Just a few years ago, Lance Cpl. Steven Szwydek was a classmate of students at a high school in the mountains of Pennsylvania's Fulton County. Now the fallen Marine is part of their history lesson. On separate days this spring, students from all three high schools in his home county visited Arlington National Cemetery, where they stopped for a moment of silence at his white tombstone. The bus trips were paid for by a memorial fund established by Szwydek's parents.

Their quiet son — a history buff who loved to hunt deer — was 20 when he was killed in 2005 by a roadside bomb during his second tour in Iraq.

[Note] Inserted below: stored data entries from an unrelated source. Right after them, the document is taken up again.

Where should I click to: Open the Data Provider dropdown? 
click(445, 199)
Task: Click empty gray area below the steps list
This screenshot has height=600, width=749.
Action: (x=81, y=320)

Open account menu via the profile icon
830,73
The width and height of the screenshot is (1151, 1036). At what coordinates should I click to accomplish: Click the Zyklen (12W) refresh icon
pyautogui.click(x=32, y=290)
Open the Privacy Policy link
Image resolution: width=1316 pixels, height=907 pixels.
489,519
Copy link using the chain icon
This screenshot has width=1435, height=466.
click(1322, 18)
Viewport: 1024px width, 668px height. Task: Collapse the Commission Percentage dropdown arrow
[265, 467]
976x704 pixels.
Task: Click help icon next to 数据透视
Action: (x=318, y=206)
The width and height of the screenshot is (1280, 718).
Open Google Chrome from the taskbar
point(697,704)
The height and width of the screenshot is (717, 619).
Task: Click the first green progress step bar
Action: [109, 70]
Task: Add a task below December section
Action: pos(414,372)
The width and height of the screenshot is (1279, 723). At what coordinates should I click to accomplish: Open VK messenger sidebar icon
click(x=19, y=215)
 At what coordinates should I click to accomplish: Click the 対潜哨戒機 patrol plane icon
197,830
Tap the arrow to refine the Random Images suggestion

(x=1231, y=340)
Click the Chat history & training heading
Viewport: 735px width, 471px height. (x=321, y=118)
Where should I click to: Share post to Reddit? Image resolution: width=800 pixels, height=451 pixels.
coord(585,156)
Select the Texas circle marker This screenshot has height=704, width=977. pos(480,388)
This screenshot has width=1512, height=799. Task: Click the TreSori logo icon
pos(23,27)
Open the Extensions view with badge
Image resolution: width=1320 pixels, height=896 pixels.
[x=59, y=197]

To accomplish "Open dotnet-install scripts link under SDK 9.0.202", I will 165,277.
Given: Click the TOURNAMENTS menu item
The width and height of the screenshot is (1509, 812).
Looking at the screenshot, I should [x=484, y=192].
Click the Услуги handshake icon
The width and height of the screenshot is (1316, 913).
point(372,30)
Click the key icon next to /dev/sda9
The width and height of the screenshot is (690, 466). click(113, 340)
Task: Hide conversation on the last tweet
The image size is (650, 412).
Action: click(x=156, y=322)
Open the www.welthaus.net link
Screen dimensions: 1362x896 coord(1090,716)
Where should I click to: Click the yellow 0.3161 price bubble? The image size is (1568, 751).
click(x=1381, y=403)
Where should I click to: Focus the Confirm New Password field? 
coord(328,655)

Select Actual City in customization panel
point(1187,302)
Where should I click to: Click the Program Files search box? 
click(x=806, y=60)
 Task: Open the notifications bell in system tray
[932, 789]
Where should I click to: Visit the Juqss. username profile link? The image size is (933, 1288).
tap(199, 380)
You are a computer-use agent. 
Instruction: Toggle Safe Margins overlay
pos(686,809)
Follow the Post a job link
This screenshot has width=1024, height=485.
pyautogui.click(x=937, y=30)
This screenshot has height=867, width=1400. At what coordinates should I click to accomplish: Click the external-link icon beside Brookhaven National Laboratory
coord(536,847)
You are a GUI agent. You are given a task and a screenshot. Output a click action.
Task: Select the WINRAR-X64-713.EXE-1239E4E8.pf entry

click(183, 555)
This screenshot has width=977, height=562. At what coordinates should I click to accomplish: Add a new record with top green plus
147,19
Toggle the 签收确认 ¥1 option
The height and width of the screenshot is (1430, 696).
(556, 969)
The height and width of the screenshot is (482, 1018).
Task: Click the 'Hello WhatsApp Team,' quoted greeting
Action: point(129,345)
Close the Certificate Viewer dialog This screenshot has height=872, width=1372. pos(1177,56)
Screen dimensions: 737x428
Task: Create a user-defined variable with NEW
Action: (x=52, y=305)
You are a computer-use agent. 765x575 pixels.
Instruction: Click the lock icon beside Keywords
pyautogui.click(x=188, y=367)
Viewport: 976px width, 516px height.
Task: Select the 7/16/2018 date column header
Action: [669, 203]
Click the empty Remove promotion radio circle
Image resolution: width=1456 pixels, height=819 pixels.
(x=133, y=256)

His mother, Nancy Szwydek, is a strong supporter of President Bush and the Iraq war but said the trips are not about politics or trying to influence students to join the military. She and her husband don't accompany the classes on the trips.

She sees the annual visits as a way to teach students "to respect our freedom." Teachers say the trips are as much about establishing connections — between kids growing up in a rural county, and world events.

Nancy and Michael Szwydek, who own a country store, decided a college scholarship in their son's name would not have made sense because he chose the Marines over college.

"I think he would not want himself being the focus ... but I think he'd be real happy the students have had a history lesson," Nancy Szwydek said during an interview at her home in Warfordsburg, Pa., near the Maryland border.

For some of the students, the stop at Szwydek's grave is personal because they attended school with him at Southern Fulton Junior/Senior High. They recalled seeing their teachers cry the day it was learned he had died.

"It was very nice of them to let us experience this, and we're supporting Steven and that's the main reason we're down here," said Miranda Blackburn, 17, during her visit to Arlington.

A student from another high school, Kirstie Barton, also 17, said the cemetery brings home the reality of the war.

"It's kind of hard to grasp that people go over there and they die every day and their families are missing them," she said.

Tim Mills, 17, said two relatives have served in Iraq and he is considering joining the Pennsylvania National Guard.

"If I die, I die. There's no stopping that. That's God's plan. Just, that's how I look at it. I'm ready to go. Maybe I'll be here one day," he said.

Angie Booth, a teacher from Szwydek's school who helped lead one of the trips, grew up next to him and baby-sat him.

She pointed out to her students that since a school trip last year, two new rows of graves of soldiers killed in Iraq had been added near Szwydek's. Some were so fresh they didn't have tombstones yet — just flowers.

Booth said she wants the students to learn that, "even though we're a very rural community, we're not isolated from this either."

Szwydek joined the Marines when he was 17, leaving for boot camp four days after graduating from high school.

On his original paperwork, he wrote that he wanted to be buried at sea.

"I said, 'Steven, why do you want to be buried at sea?' At this time, it was a joke," said Nancy Szwydek.

"He said, 'No special reason, Mom, I just thought it would be cool.' And I said, 'Change it,' so he just put buried with full military honors."